鉴于上述情形,规范我国刑事审判的运行,完善量刑相关措施,借鉴量刑说理制度十分必要。具体说来必要性体现在以下几方面:

首先,建立量刑说理制度是由法律的概括性和案件事实的具体性的矛盾决定的。法律由于调整的对象是概括的类型化的行为,并非针对具体的案件事实,立法者在立法时面对的是一种抽象的一类具有共同本质的行为,因此必须采用囊括性的刑罚规定,给出一定的浮动范围。比如,某种行为处以三年以上十年以下有期徒刑,这就给予法官一定的自由裁量权。而审判实践中的每一个案件都是具体的,尽管相同罪名的犯罪具有本质的共性,但他们的具体表现会是千差万别。对于具体的案件,基于刑罚确定性的考虑,必须都给出确定的刑种和刑期。这种矛盾要求法官在行使自由裁量权确定刑罚的时候,为了让人们相信其正当地行使了法律赋予的权力,必须就给出此种裁量而非彼种裁量的理由。而这种理由要想使得刑事审判的当事人和社会公众了解和信服,就要一方面自己充分了解和量刑有关的事实以便裁量正确,另一方面,裁量的理由要以详尽的表述反应在裁判文书上。

其次,建立量刑说理制度是维护法律权威的需要。法律作为公平正义的最后救济手段决定了它必须具有极大的权威性。为了保障法律的权威性,法官的自由裁量权必须正确行使。如果法官的自由裁量权被滥用,出现重刑轻判或者轻刑重判,社会公众就会怀疑法律的公正性,法律的权威性也就不复存在。为了避免法律权威性受损,要求法官在适用法律裁量刑罚时必须给出理由。这尤其反应在一些具有特殊的量刑情节,不给予特别说明就让人感到处罚不均衡的个案中。

再次,建立量刑说理制度是我国刑事审判的实际情况所需要的。由于一直以来重视定罪,轻视量刑,使得我国的刑事审判的量刑环节有着极大的随意性。相同或类似的犯罪行为,在不同的法院或者同一法院不同的法官审理,量刑结果往往差异很大,甚至是同一法院相同的法官在不同时期的审理,判罚结果也往往有不小的出入。如某区法院曾审理的两起盗窃案件,甲乙两人同犯盗窃罪,甲的盗窃金额为5500元,乙的盗窃金额是6000元,甲被判处有期徒刑一年,乙被判处有期徒刑三年。同样是盗窃罪,乙的盗窃金额仅比甲多500元,所判刑期却是甲的三倍。

_书面练习_. 上面讲量刑说理的文章里，有一段从含有“其次,建立量刑说理制度是维护”的话开始，到“让人感到处罚不均衡的个案中。”结束，请把这段一字不改地照抄下来。

_所给数据_.

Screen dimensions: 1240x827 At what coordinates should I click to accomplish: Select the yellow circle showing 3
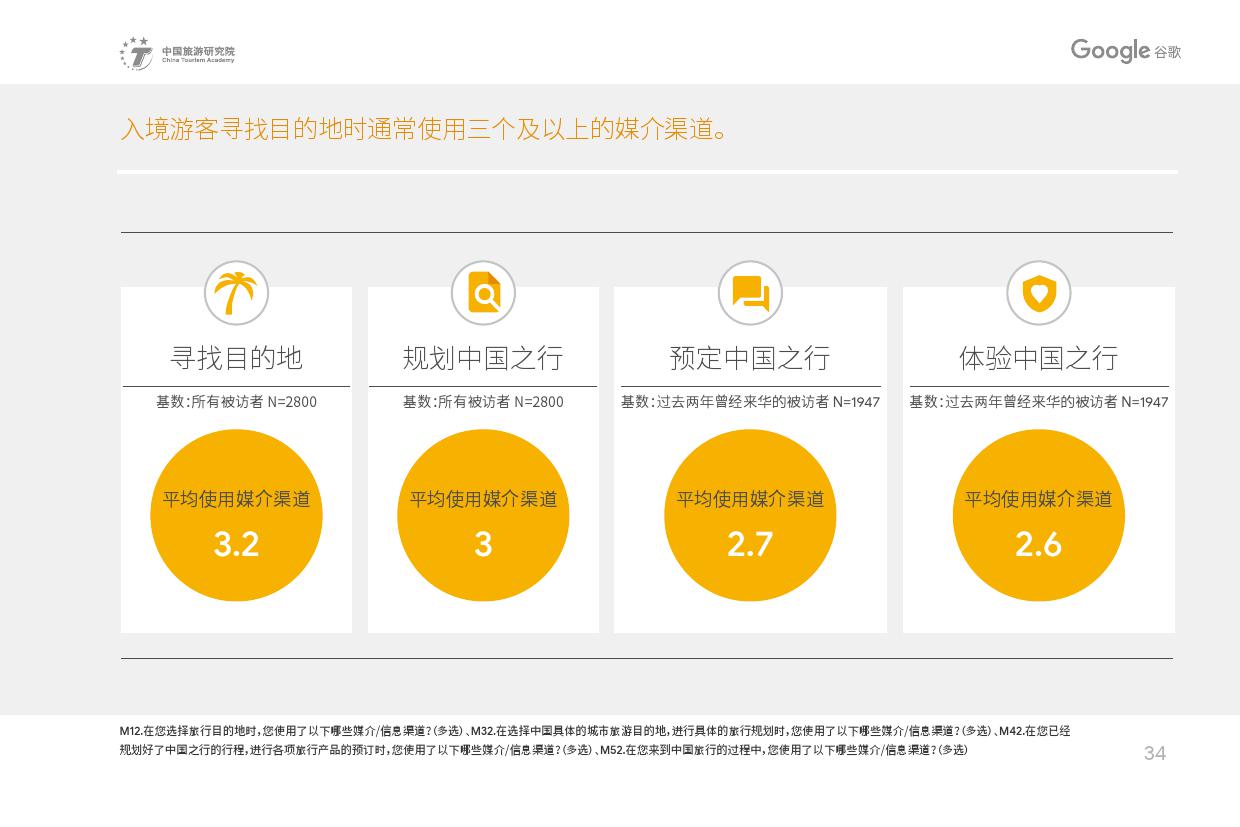[x=483, y=516]

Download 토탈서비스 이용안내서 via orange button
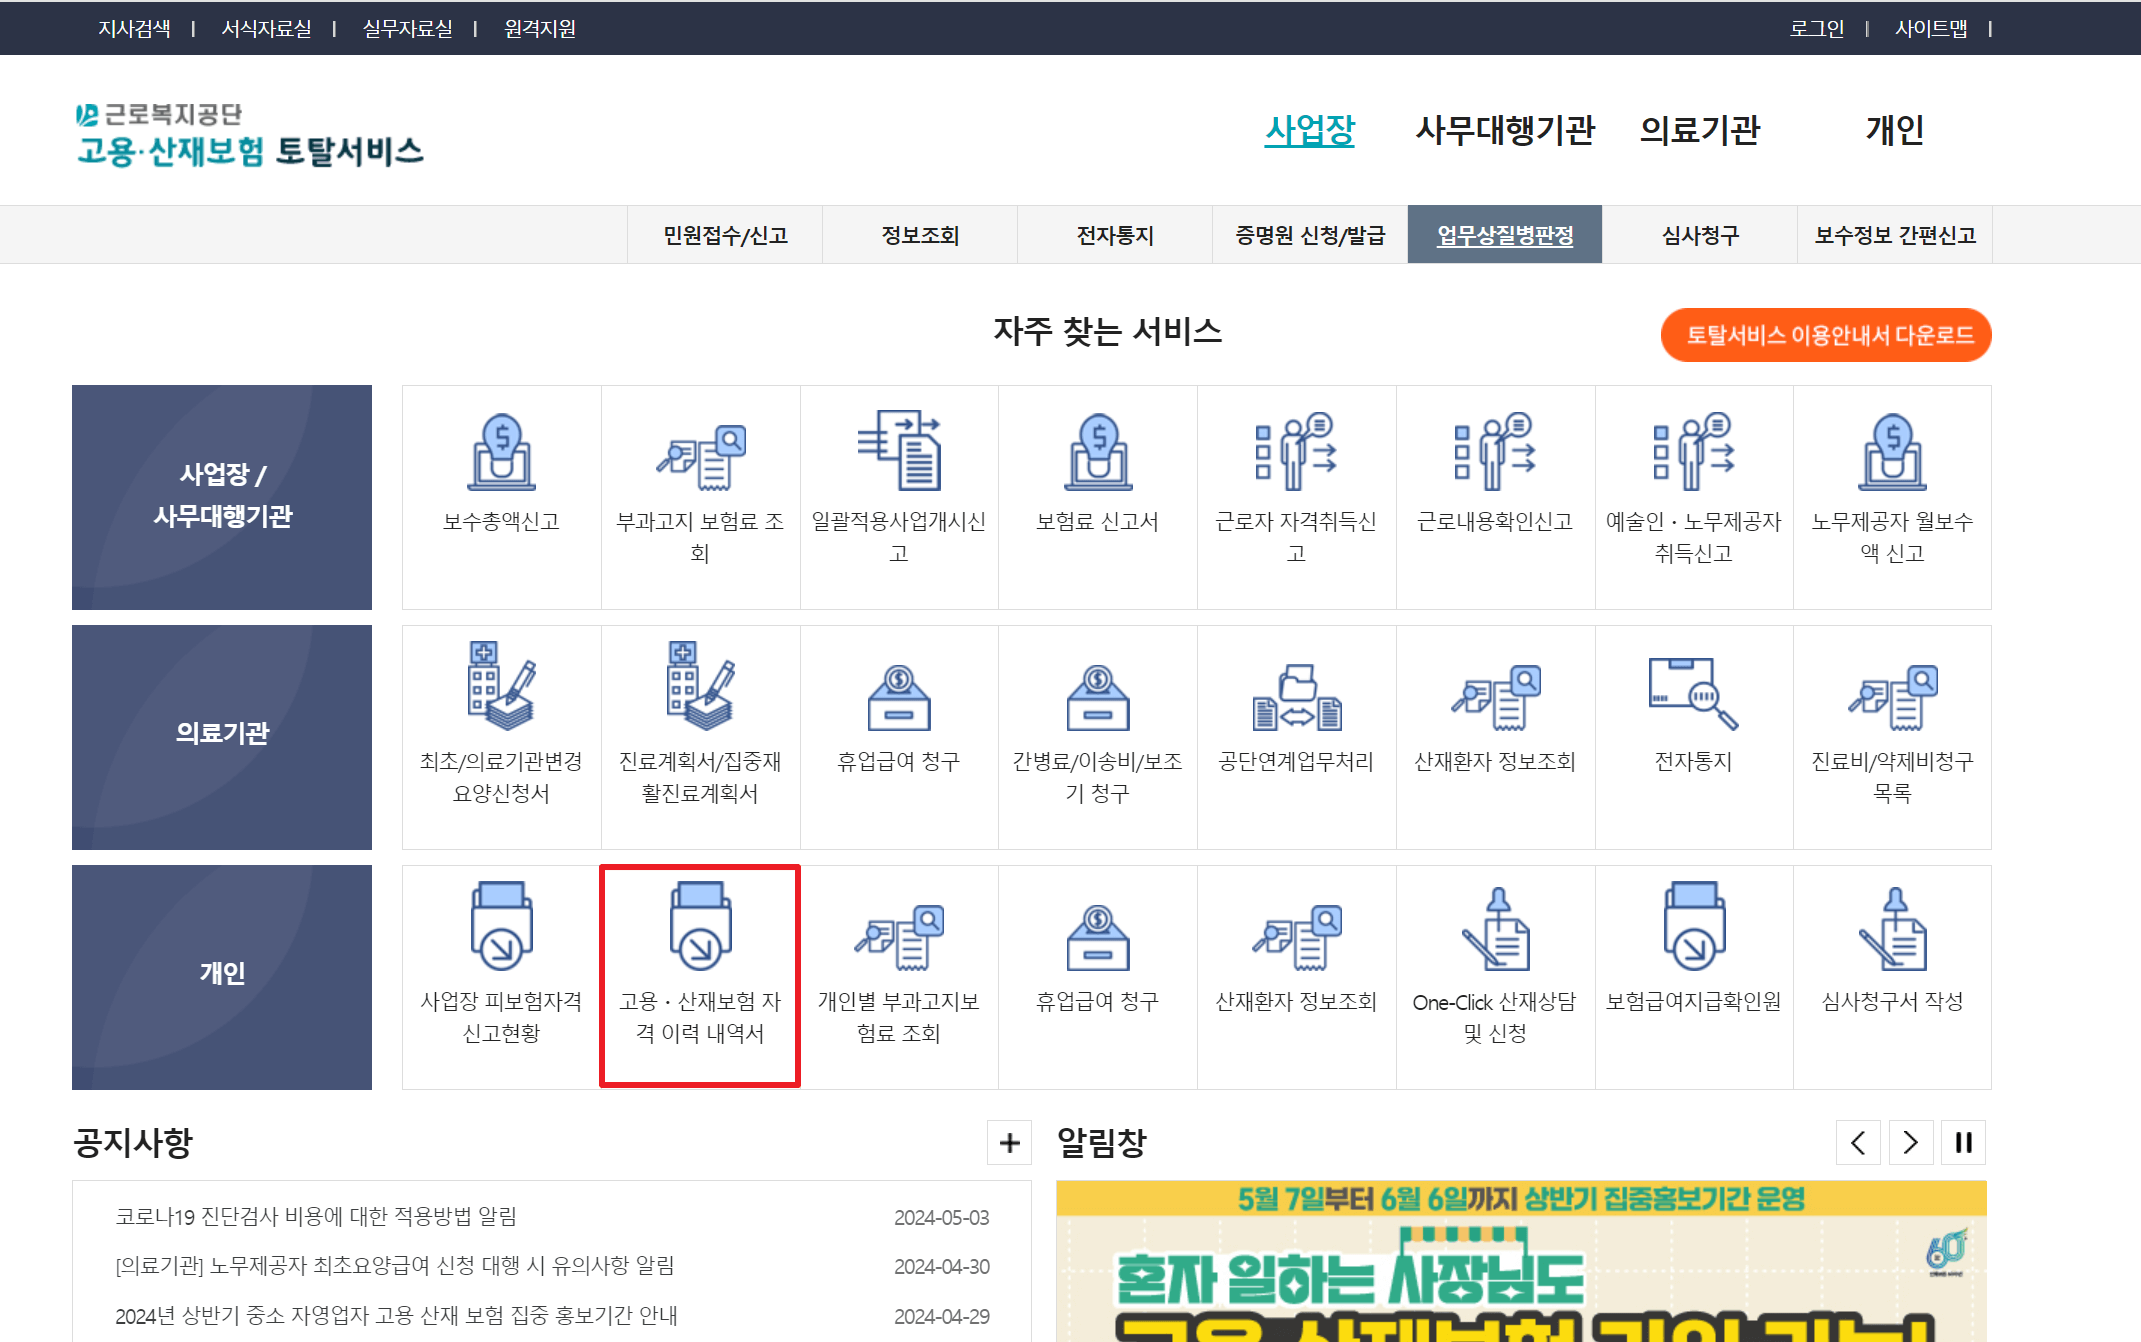(1825, 335)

_任务结果_.
其次,建立量刑说理制度是维护法律权威的需要。法律作为公平正义的最后救济手段决定了它必须具有极大的权威性。为了保障法律的权威性,法官的自由裁量权必须正确行使。如果法官的自由裁量权被滥用,出现重刑轻判或者轻刑重判,社会公众就会怀疑法律的公正性,法律的权威性也就不复存在。为了避免法律权威性受损,要求法官在适用法律裁量刑罚时必须给出理由。这尤其反应在一些具有特殊的量刑情节,不给予特别说明就让人感到处罚不均衡的个案中。